This is why I am personally very careful when setting absolute as well as relative analogies between xK resolution and cine-film's information.

 

After all, when Kodak released Cineon in 1993, originally creating the 4K DI we now widely see as acceptable, rather many than few industry practitioners ridiculed that efforts with statements that cine-film isn't worth the computational power and far inferior in resolving power than then-contemporary video formats ... that was before ...uhm DigiBeta and DVCPRO50?

While Cineon failed because it was far ahead for the imagination of the purchase-making industry pros and creatives that should have understood better, nowadays, the spirit of Cineon is kicking post to new levels.

 

Today, when we re-read these previous debates, an inevitable smile should come up, as noone would seriously suggest today that 35mm is on a par with DigiBeta... if it were, then why are we 4K'ing for DI and arrilasering around today?

 

The implicit ideas of "S8 to HD", "16mm to 2K" and "35mm to 4K" which start to emerge today as being regarded as standard, are already undermined by visually revealing attempts (in a positive sense) by individuals who scan S8 at 2K or 16mm at 3K without regret. As these solutions become financially more viable to a broader base, their increasing acceptance will supplant our current comparative negations and the talk about "overkill" or "underkill".

 

What if NHK pursues its UHDV format which is roughly 7K (33MP) and brings it to market in 2010+? Will we have the same discussion à la "Is 35mm Vision3 really worth 6K DI telecine ? I can't second that based on my Blu-ray playback on my SED screen", as we had it years ago? À la "HD or 1K is so superior to 35mm, film is dead, no way it will catch up"?

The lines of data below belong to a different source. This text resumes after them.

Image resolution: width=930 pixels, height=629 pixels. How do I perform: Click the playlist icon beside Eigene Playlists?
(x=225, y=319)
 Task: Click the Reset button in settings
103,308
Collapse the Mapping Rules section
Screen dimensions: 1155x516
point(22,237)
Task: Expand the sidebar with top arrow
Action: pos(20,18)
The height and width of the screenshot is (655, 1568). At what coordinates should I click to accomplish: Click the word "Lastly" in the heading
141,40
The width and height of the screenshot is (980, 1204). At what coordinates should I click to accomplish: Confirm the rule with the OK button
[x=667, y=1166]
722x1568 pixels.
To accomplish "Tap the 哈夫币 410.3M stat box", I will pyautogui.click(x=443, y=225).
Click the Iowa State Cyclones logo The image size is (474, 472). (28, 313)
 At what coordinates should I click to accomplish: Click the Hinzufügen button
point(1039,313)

Probably. Maybe even certainly.

 

So the problem with all this "Is film dead - let's only learn the Red user manual" - which lies at the origin of this thread - is indeed that the debate about the resolving power of film seems strangely, inevitably (and dare I to say "unprofessionally") linked with regarding that aspect as cine-films sole reason-to-be-used as a filmmaking medium. How come that these debates are grounded on the one perspective revolving around the seemingly only marketable dimension video seems to offer as progress: resolution increase? Aesthetical and cultivational aspects which are after all at the very heart of cinematography, filmmaking and (again, dare I say) the result of the historical tech-progress of the "film look", are completely left out of debating the future of media.

 

As long as the cine-film industry is willing to only defensively engage with the video-industry on what are in effect their grounds, we will have those lp/mm vs bit/megapixel debates again and again, only with higher digital increments to talk about.

The cine-film industry really has to reverse the rules of the card game, change the stakeholders perspectives, take the offensive and establish new comparative criteria, otherwise, they will not be perceived as being cutting-edge tech developers and innovators that should be listend to (and that is the lingo that rules and impresses "the suits" that de facto set industry agenda).

Aesthetics can be sold, you just have to speak the right language to sell it. And Kodak, just as much as Polaroid did, fails in that respect for the time being. In an unvoluntary way, they might well participate in burying the "dead" child while it's still alive and kicking and would have an otherwise glorious future ahead.

 

Ah, what the hell, maybe someone should close that thread as it was done in the HD subforum. There won't be anything new to say here either on that "living corpse" that is cine-film.